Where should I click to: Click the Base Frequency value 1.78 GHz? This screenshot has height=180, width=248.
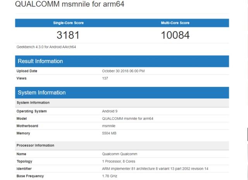pos(110,176)
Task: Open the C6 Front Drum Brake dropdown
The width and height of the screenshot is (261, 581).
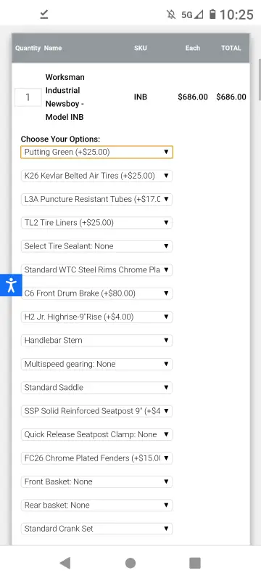Action: point(97,293)
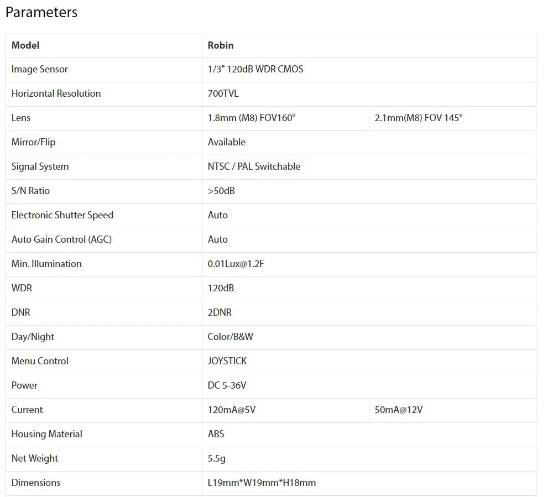Image resolution: width=548 pixels, height=497 pixels.
Task: Select the 2DNR value cell
Action: [369, 313]
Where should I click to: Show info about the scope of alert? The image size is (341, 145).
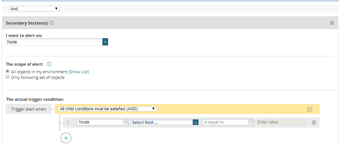(x=49, y=64)
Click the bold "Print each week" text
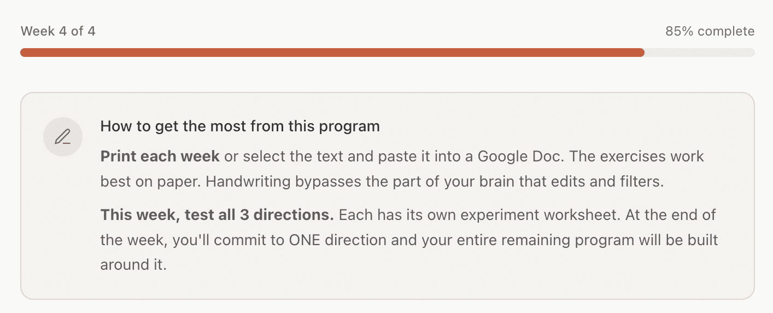 pos(160,156)
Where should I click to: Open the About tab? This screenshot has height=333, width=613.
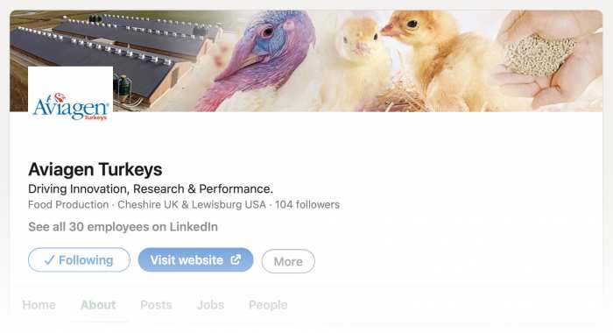[x=98, y=305]
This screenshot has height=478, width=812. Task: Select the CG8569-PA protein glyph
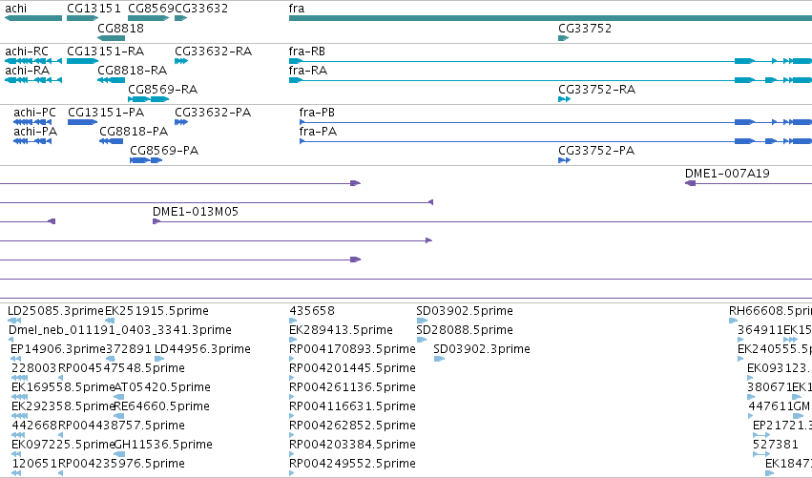click(146, 160)
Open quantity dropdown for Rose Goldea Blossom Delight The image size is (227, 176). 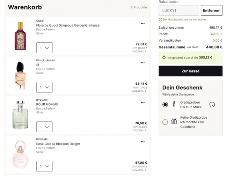44,166
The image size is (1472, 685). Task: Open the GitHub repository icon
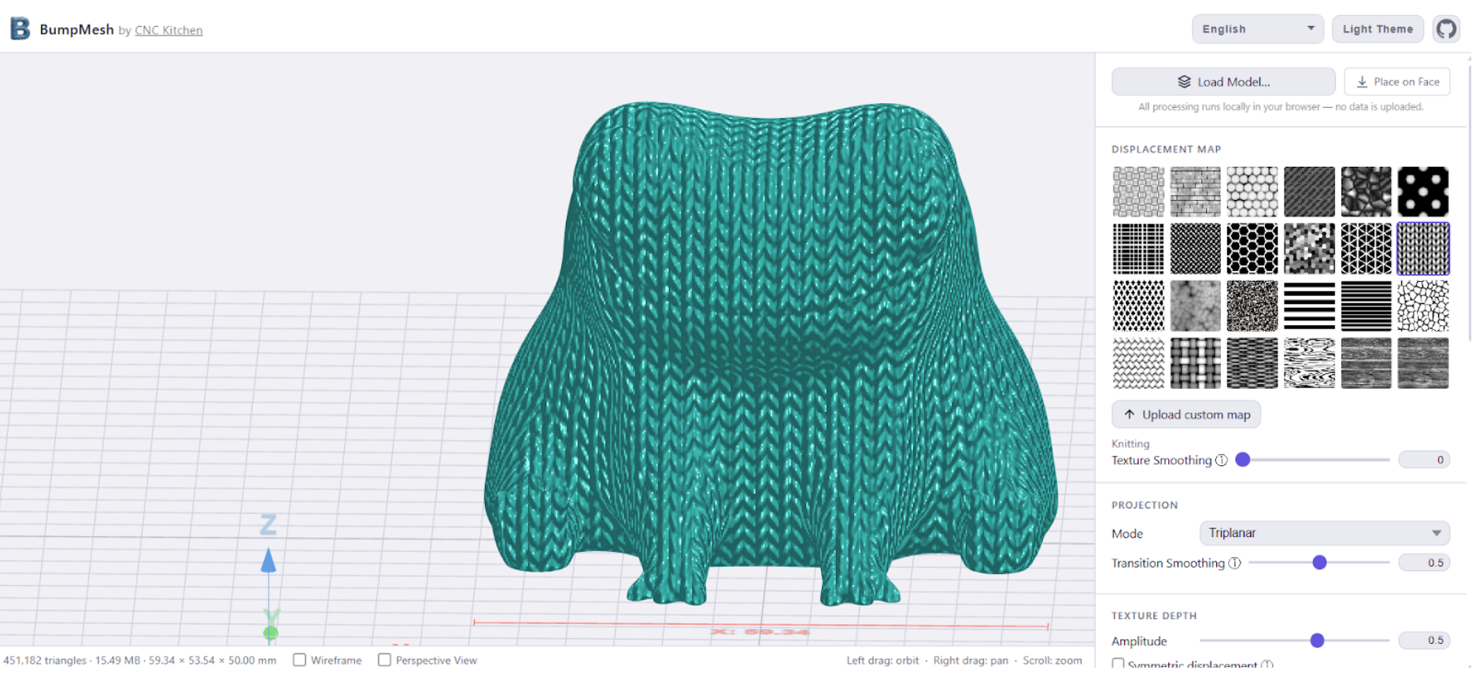click(1446, 29)
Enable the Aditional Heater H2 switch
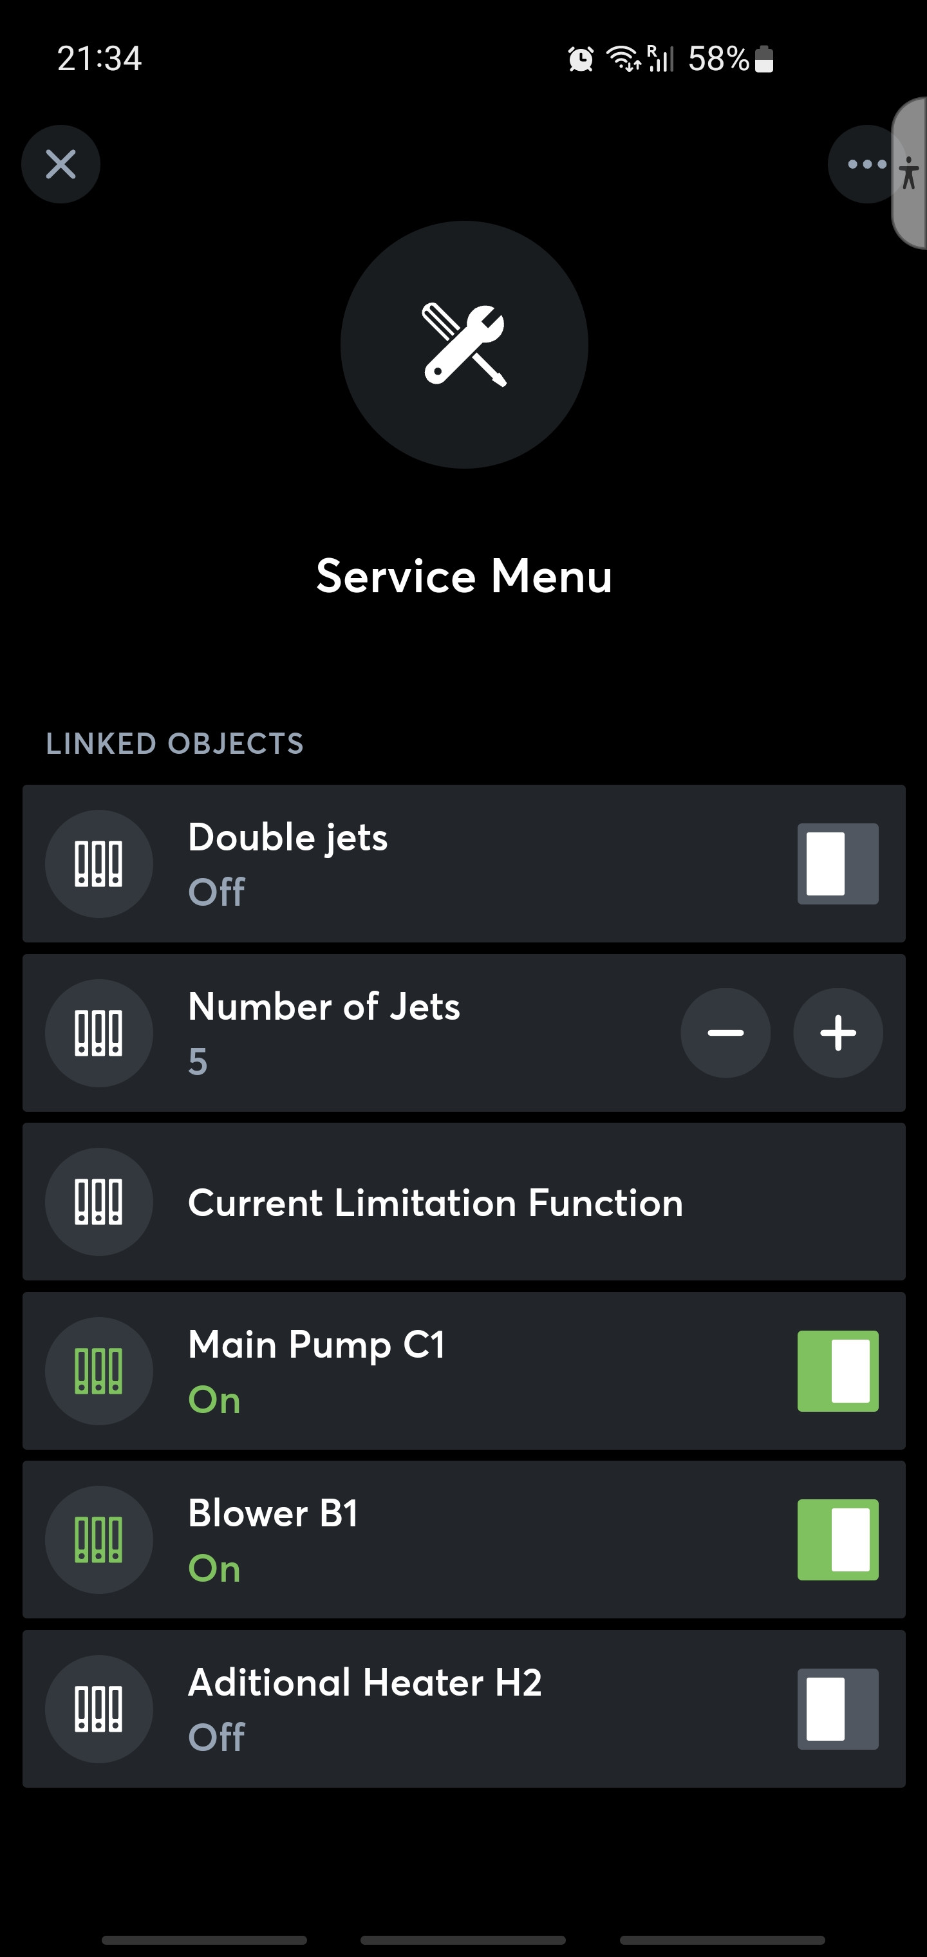 (x=837, y=1709)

[WHAT NEEDS TO BE DONE]:
What is the exact wording of the lines from the one bearing "The image size is (1472, 685)." through the final line of the records above? Write it out without the pictures.

[SOLUTION FOR THIS EXERCISE]:
The image size is (1472, 685). Task: Open the GitHub repository icon
click(1446, 29)
Enable the Aditional Heater H2 switch
 (x=837, y=1709)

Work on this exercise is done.